Copy exactly, please, the lines of the data from its start through the line containing "Task: View Workshop remark from 2023-01-05".

Dataset entries:
__________________________________________________
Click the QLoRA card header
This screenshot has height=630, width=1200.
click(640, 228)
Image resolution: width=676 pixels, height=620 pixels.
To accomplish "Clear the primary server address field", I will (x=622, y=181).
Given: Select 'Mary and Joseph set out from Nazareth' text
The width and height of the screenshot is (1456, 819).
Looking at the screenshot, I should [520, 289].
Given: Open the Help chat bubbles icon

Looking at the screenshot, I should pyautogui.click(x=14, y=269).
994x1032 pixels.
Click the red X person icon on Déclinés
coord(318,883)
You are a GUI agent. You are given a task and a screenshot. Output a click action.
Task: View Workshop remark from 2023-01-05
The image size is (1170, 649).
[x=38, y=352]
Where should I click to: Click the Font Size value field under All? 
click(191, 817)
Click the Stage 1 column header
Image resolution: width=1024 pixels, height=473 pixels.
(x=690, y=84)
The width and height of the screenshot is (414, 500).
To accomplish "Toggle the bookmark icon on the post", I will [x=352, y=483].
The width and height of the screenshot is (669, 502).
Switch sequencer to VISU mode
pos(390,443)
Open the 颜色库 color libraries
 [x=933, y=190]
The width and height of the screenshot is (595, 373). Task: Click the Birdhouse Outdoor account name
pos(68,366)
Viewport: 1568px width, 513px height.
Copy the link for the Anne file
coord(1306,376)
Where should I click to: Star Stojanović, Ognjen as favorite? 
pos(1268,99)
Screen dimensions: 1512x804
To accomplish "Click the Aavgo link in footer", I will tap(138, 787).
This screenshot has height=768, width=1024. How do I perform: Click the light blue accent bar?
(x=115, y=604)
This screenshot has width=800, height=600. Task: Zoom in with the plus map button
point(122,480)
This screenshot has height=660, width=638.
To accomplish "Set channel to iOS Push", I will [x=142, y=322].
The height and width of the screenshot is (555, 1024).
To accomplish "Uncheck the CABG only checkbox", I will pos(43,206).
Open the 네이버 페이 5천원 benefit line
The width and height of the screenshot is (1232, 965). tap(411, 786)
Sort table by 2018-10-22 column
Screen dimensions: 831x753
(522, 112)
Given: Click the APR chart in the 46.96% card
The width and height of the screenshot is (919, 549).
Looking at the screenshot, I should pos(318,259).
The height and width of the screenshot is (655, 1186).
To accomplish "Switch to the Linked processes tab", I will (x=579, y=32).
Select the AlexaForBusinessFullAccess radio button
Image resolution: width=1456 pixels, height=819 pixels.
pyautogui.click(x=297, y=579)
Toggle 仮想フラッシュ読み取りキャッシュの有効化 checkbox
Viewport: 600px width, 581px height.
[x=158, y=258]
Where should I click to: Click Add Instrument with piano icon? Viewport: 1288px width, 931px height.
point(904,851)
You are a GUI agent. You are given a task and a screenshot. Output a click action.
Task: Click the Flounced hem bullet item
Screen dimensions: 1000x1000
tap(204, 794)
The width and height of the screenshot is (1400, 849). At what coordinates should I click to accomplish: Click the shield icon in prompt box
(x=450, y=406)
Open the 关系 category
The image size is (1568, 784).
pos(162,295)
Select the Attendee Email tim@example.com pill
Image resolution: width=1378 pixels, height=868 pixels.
__________________________________________________
(RESPONSE):
Click the QLoRA card header
This screenshot has height=630, width=1200.
click(640, 228)
Image resolution: width=676 pixels, height=620 pixels.
To accomplish "Clear the primary server address field", I will (x=622, y=181).
Given: Select 'Mary and Joseph set out from Nazareth' text
The width and height of the screenshot is (1456, 819).
Looking at the screenshot, I should [520, 289].
Given: Open the Help chat bubbles icon

Looking at the screenshot, I should pyautogui.click(x=14, y=269).
994x1032 pixels.
Click the red X person icon on Déclinés
coord(318,883)
You are a GUI agent. You are given a task and a screenshot. Output a click action.
Task: View Workshop remark from 2023-01-05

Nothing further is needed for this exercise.